• [STATED GOAL]: Present every line of the records below as a JSON list of strings, one string per line, skipping blank lines and leaving out the pictures.

• [MATERIAL SHOWN]:
....

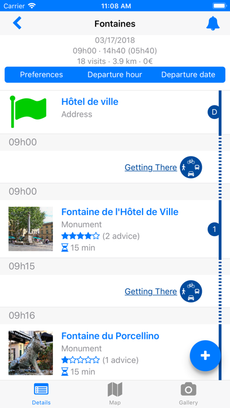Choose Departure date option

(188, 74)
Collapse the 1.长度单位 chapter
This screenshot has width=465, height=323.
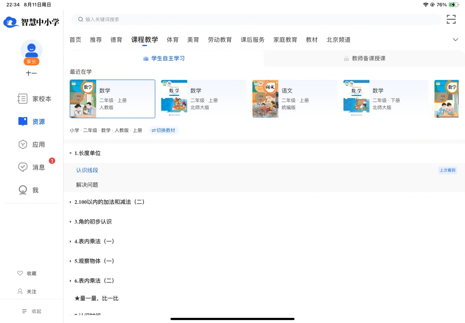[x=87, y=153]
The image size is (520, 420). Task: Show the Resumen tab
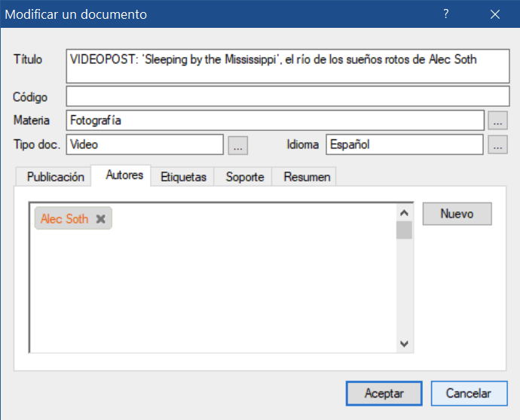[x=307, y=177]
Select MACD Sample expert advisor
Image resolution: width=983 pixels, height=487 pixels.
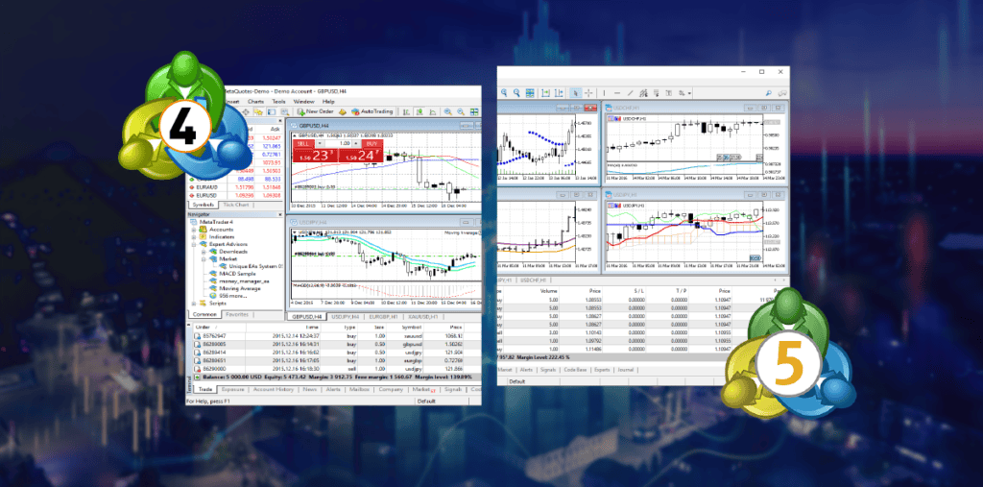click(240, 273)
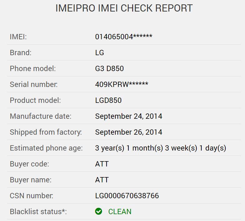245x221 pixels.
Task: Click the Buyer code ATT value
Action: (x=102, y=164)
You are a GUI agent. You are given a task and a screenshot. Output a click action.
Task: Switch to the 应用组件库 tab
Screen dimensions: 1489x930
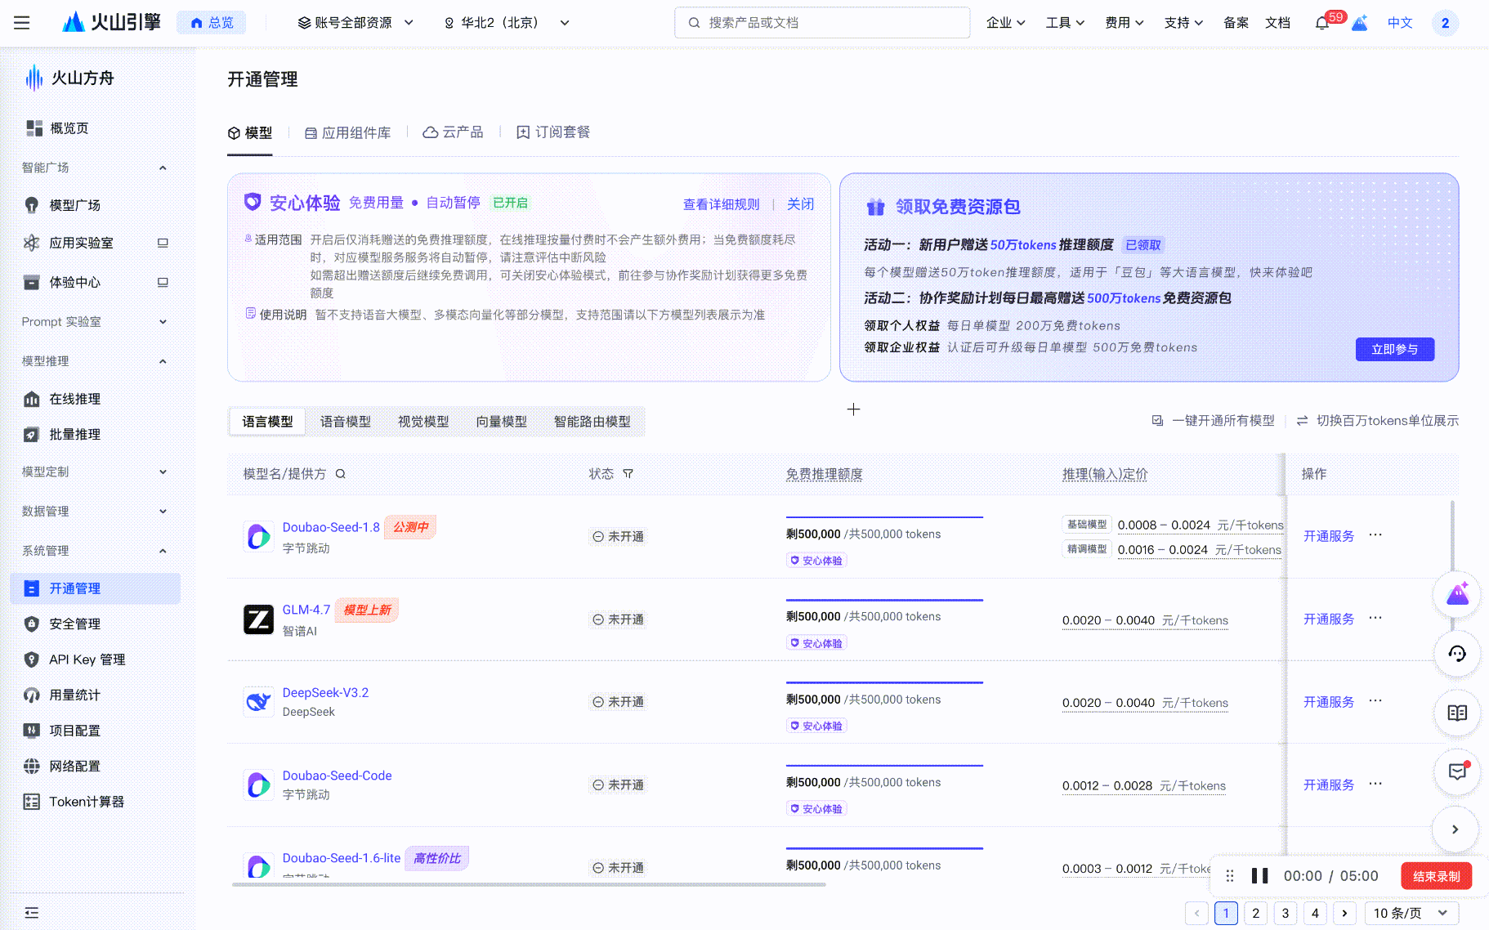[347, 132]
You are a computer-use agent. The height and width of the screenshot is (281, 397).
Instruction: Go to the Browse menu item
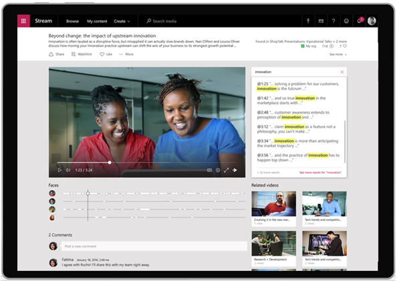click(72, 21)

....

• [REPLY TO THE EXERCISE]:
[
  "Choose Departure date option",
  "(188, 74)",
  "Collapse the 1.长度单位 chapter",
  "This screenshot has width=465, height=323.",
  "[x=87, y=153]",
  "The image size is (520, 420). Task: Show the Resumen tab",
  "[x=307, y=177]",
  "Select MACD Sample expert advisor",
  "Image resolution: width=983 pixels, height=487 pixels.",
  "click(240, 273)",
  "245x221 pixels.",
  "Task: Click the Buyer code ATT value",
  "Action: (x=102, y=164)",
  "You are a GUI agent. You are given a task and a screenshot. Output a click action.",
  "Task: Switch to the 应用组件库 tab",
  "Screen dimensions: 1489x930",
  "[347, 132]",
  "You are a computer-use agent. The height and width of the screenshot is (281, 397).",
  "Instruction: Go to the Browse menu item",
  "click(72, 21)"
]